LISTED ENTRIES:
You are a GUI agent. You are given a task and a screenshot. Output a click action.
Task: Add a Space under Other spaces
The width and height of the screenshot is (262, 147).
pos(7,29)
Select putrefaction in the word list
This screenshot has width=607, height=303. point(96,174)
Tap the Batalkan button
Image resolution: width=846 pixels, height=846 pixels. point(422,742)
...
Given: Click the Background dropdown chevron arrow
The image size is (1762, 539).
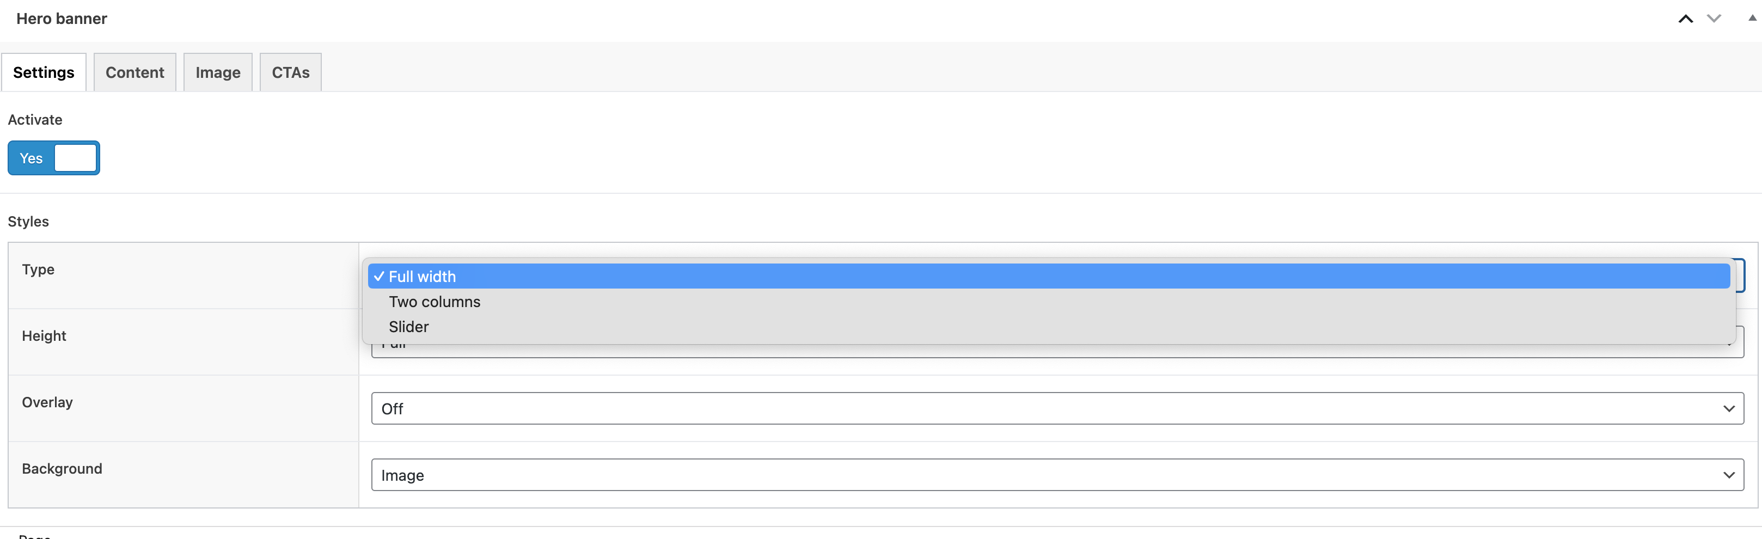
==
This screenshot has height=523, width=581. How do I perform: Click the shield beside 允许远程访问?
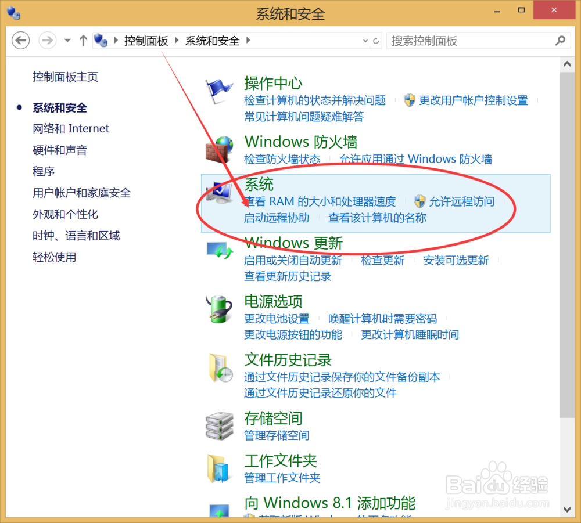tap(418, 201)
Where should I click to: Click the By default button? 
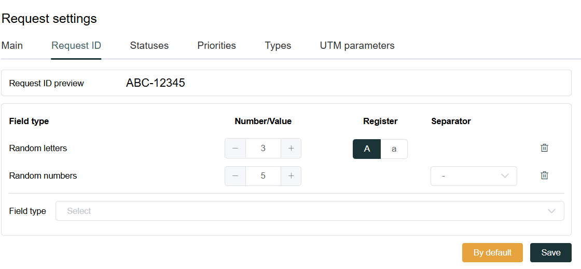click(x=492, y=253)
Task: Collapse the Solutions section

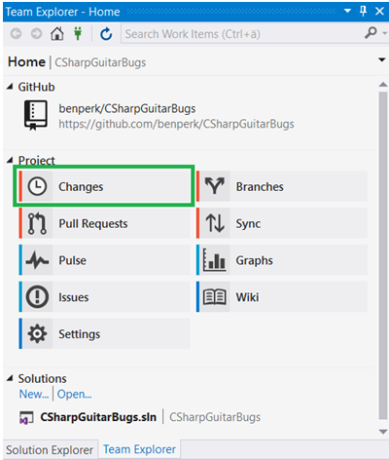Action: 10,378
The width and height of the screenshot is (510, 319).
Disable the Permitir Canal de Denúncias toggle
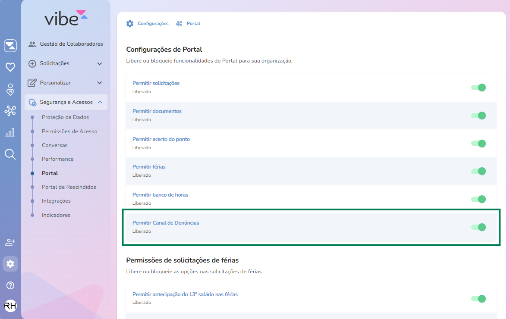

EXERCISE OBJECTIVE: Within the data above, the lines from the one with "The width and height of the screenshot is (510, 319)." to the one with "Disable the Permitir" must be repeated exactly; no other line belongs in the answer.

EXERCISE RESPONSE:
The width and height of the screenshot is (510, 319).
Disable the Permitir Canal de Denúncias toggle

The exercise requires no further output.